[Stored data entries]
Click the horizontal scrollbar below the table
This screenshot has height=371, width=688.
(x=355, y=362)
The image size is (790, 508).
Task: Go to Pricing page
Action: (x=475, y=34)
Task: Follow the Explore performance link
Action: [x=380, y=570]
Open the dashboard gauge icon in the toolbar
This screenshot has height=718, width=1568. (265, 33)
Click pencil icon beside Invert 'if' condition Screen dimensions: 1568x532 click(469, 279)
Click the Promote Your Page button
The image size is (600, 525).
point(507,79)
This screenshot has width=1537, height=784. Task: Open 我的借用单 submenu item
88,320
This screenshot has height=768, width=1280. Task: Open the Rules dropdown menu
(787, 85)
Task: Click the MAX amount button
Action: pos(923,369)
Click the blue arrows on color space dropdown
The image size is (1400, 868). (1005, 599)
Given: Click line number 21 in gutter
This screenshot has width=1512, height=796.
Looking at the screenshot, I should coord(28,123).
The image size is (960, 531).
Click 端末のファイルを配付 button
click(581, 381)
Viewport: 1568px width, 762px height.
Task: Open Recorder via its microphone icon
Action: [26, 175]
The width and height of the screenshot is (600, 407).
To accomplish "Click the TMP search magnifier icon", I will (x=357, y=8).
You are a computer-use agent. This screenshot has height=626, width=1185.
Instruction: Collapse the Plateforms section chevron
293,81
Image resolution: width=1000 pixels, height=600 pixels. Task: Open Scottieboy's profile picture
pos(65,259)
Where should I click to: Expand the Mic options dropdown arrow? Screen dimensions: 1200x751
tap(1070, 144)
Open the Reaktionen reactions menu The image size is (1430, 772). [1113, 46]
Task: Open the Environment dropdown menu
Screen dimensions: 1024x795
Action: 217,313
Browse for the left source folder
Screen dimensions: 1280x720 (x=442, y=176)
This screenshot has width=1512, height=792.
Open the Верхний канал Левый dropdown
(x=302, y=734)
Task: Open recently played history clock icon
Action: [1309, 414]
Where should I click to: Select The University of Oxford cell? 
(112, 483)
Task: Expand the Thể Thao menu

*Task to carry out*
The required output is every line from the one with "This screenshot has width=1512, height=792." to the final line of the entries, repeated exactly and with nothing else.

*Solved problem*
This screenshot has width=1512, height=792.
Open the Верхний канал Левый dropdown
(x=302, y=734)
Task: Open recently played history clock icon
Action: [1309, 414]
Where should I click to: Select The University of Oxford cell? 
(112, 483)
Task: Expand the Thể Thao menu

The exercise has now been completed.